During the century of the quarter's existence, most of its timber buildings, built on rammed chalk floors, were demolished and rebuilt up to eight times, although the boundaries of each building plot seem to have remained constant. The small rectangular buildings were jammed together shoulder-to-shoulder around the Norman Church of St James, which still survives. For many years the church has been associated with Dover's fishermen's quarter in local folklore.

Two of the buildings, of different dates, contained infant burials under their floors -despite the presence of the medieval churchyard, fully visible from both houses, less than 100 yards away. It is unclear whether the infants were stillborn, victims of infanticide, or for some other reason unwelcome on consecrated ground.

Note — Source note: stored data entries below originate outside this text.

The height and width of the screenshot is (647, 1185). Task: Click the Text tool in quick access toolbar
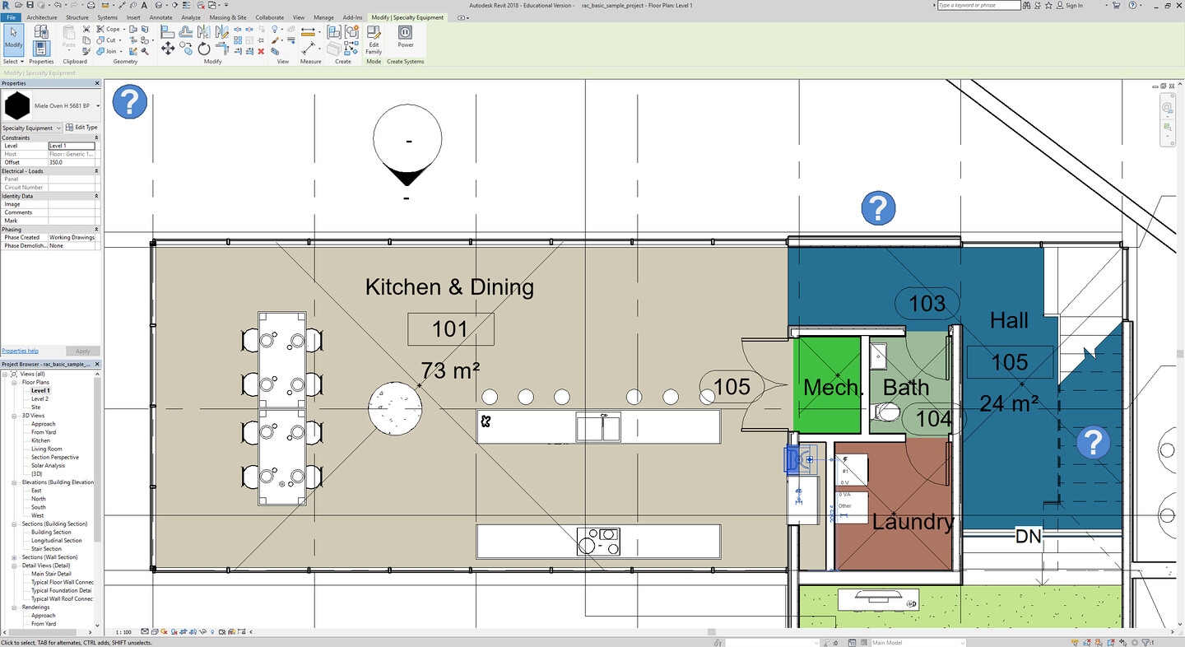click(x=144, y=6)
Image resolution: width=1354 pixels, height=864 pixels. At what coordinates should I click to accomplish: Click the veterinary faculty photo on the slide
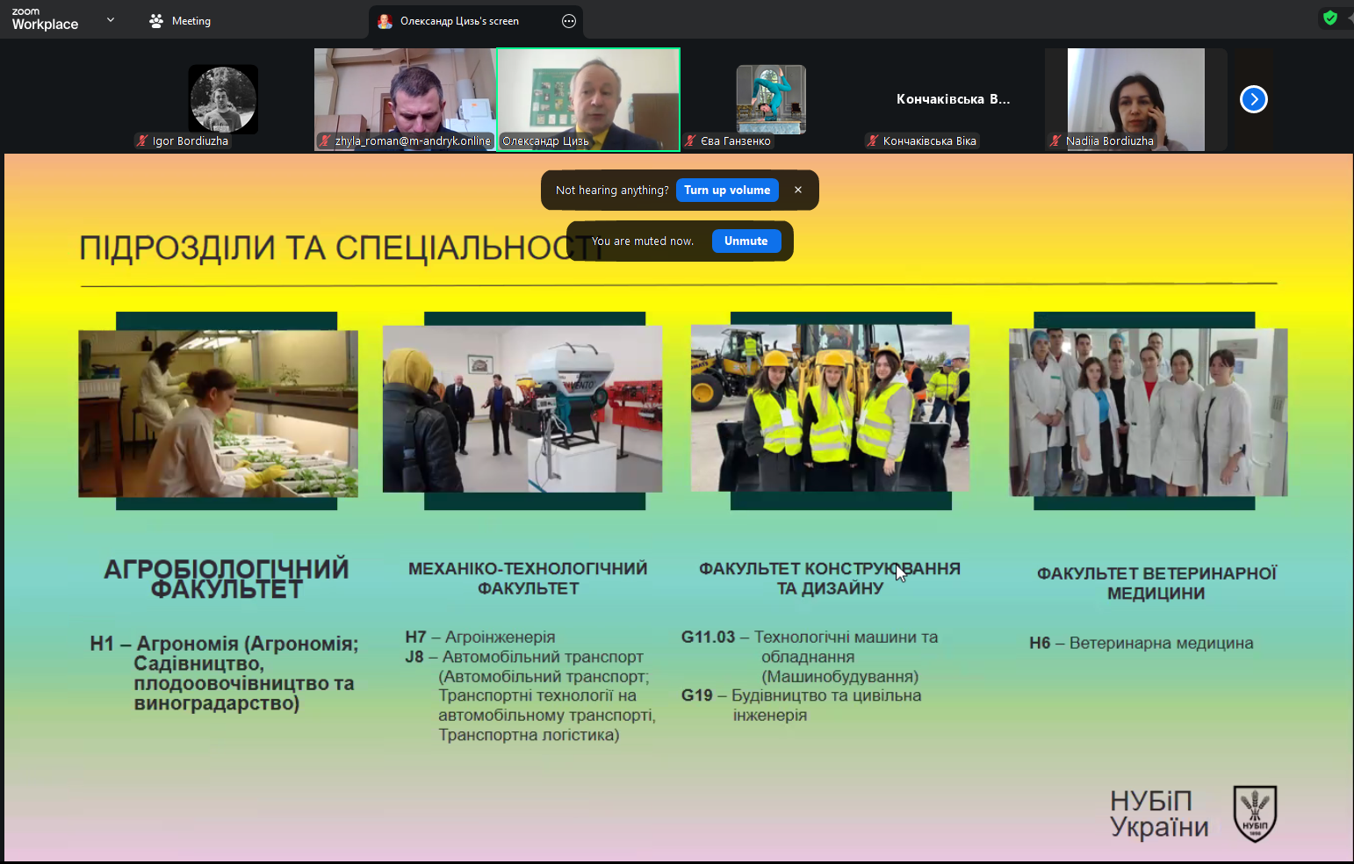1148,412
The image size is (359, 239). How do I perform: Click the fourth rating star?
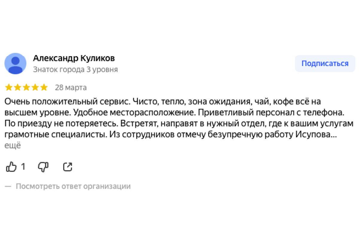pyautogui.click(x=35, y=88)
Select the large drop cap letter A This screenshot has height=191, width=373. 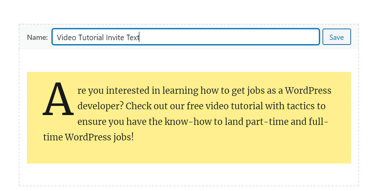click(x=58, y=99)
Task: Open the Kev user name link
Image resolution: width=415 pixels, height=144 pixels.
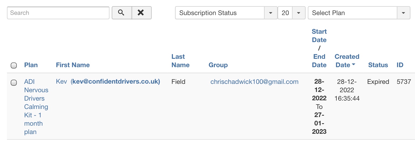Action: [x=62, y=82]
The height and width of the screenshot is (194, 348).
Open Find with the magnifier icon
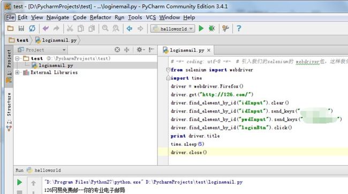[x=105, y=28]
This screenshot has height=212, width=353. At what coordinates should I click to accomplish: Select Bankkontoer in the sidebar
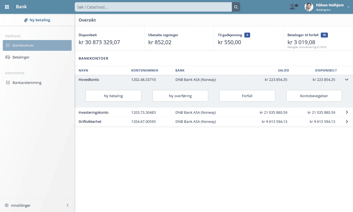point(37,45)
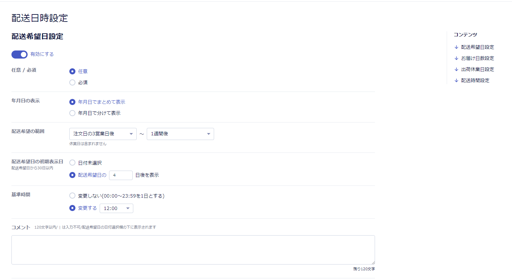Viewport: 512px width, 279px height.
Task: Click the days input field showing 4
Action: click(x=121, y=175)

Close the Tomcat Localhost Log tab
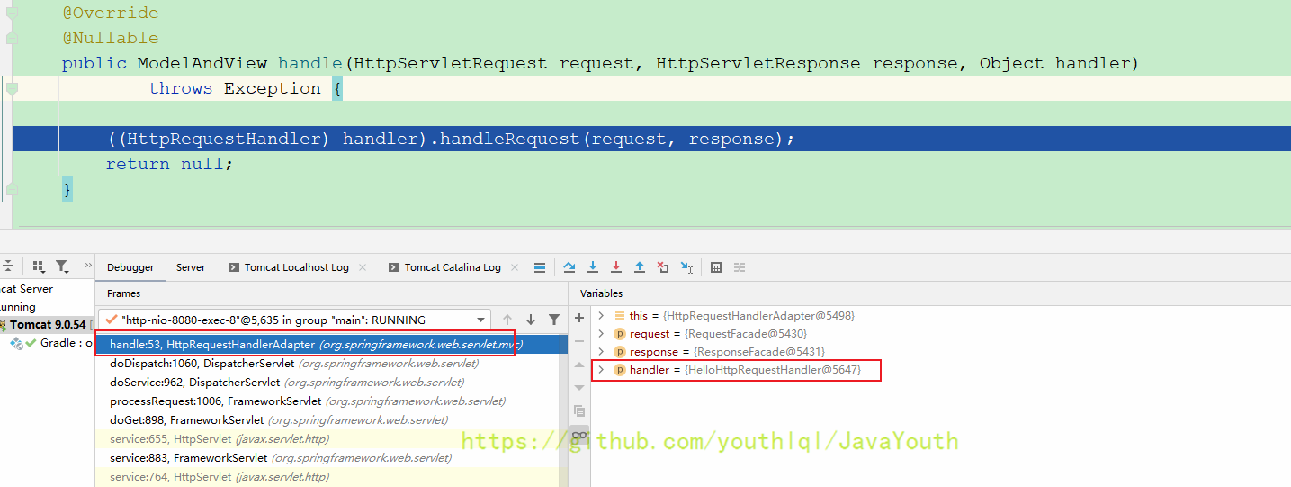(362, 267)
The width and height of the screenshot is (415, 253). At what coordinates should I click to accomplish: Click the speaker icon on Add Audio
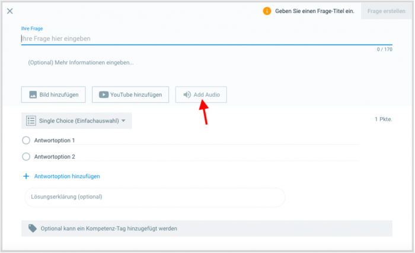point(187,94)
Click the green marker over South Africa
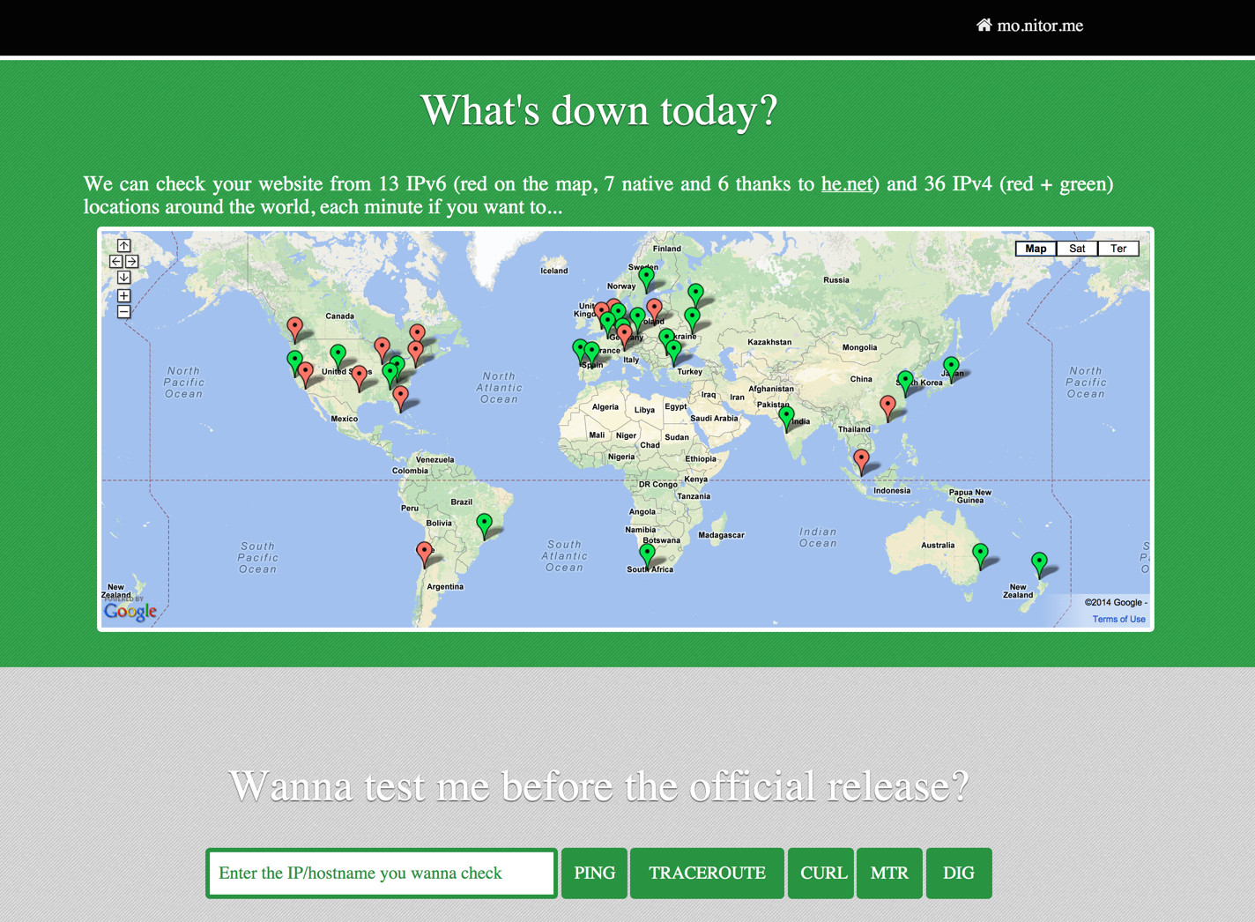The image size is (1255, 922). click(x=647, y=554)
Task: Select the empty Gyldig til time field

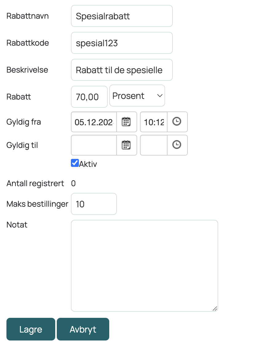Action: [154, 145]
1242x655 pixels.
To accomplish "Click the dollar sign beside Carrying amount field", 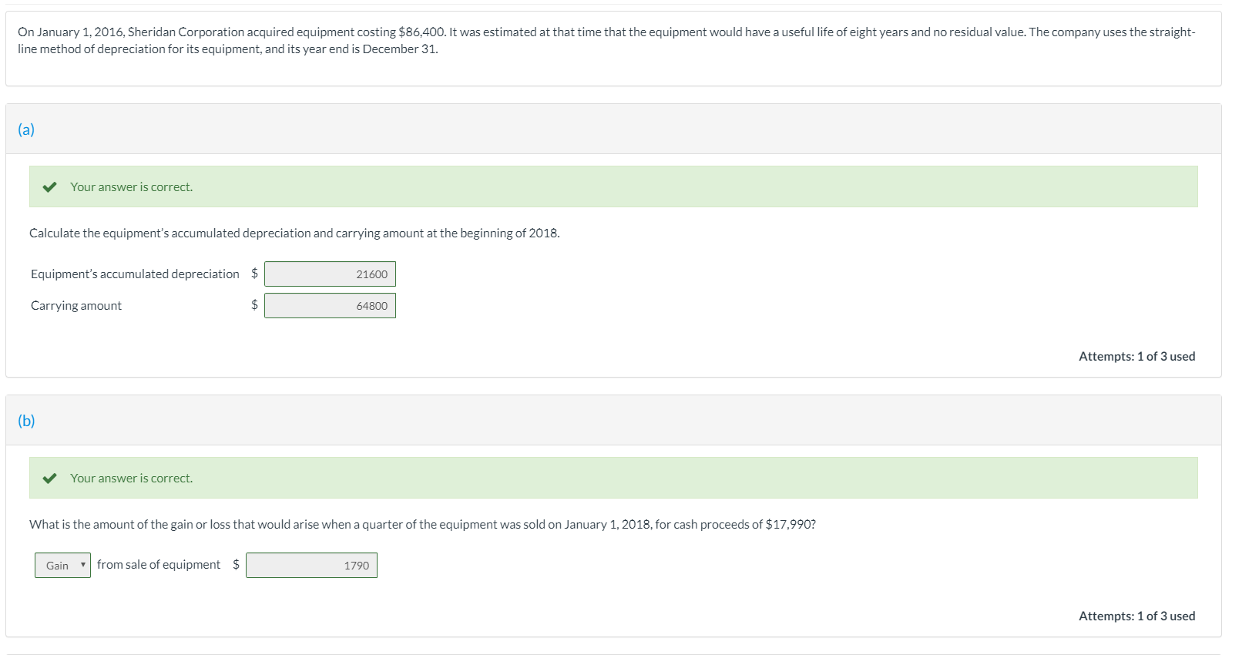I will pos(253,305).
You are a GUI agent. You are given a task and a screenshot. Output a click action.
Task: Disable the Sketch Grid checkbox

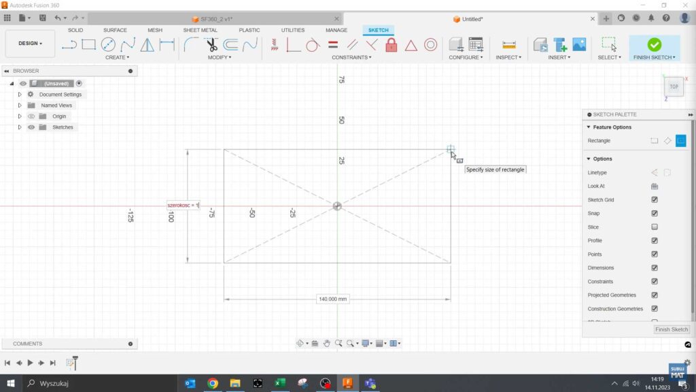click(655, 199)
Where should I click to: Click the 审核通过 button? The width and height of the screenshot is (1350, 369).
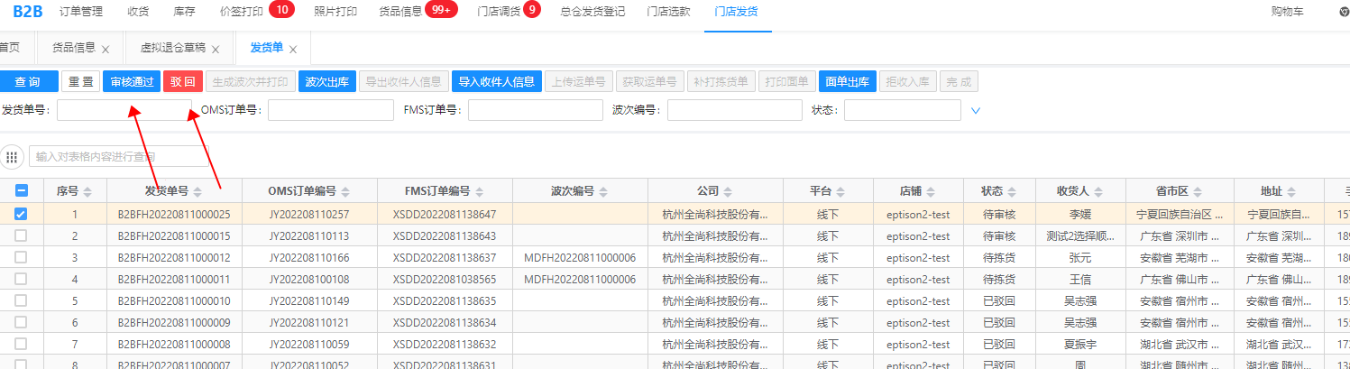[x=132, y=81]
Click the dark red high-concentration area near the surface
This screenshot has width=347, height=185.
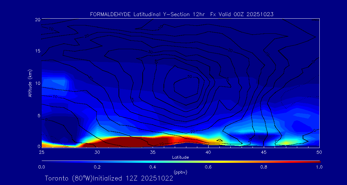(x=129, y=141)
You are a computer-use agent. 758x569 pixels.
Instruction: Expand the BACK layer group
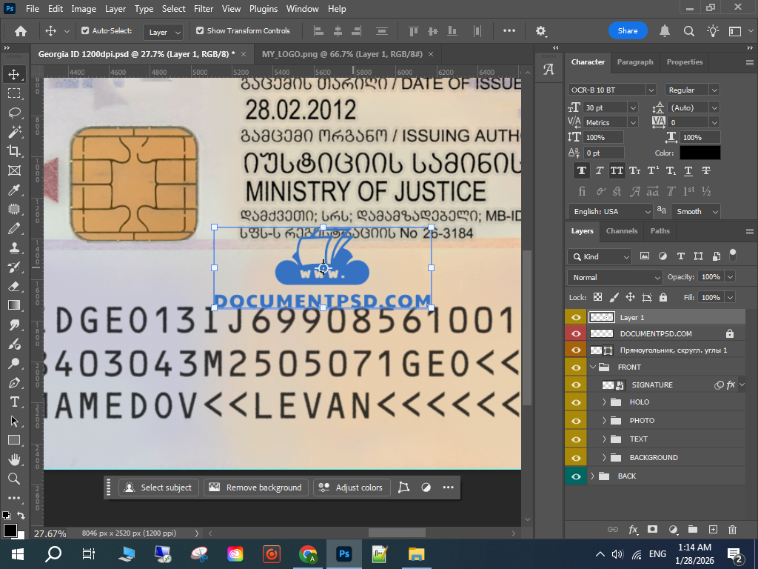pos(592,476)
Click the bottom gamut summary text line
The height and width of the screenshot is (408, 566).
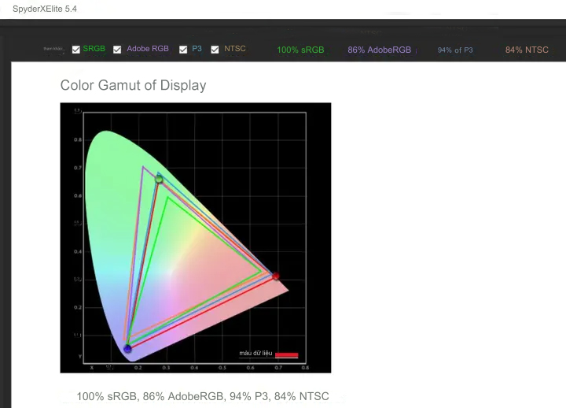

Dover Castle also lies east of the river but uphill from the fishing settlement, and the settlement's existence coincided broadly with the period when the castle was being built, from the mid-12th to the mid-13th century. According to Mr Parfitt, part of the reason for the settlement may have been to sell goods and services to construction workers at the castle.

Although the buildings in the fishing quarter were frail, with shallow foundations or none at all, evidence from other Norman sites in towns and villages suggest they were no less substantial than usual. Buildings of the same date on the west bank of the river at Dover are identical. `This is simply how poor folk in the Norman period built their homes, ' Mr Parfitt said.

The excavations at Dover were funded by BP.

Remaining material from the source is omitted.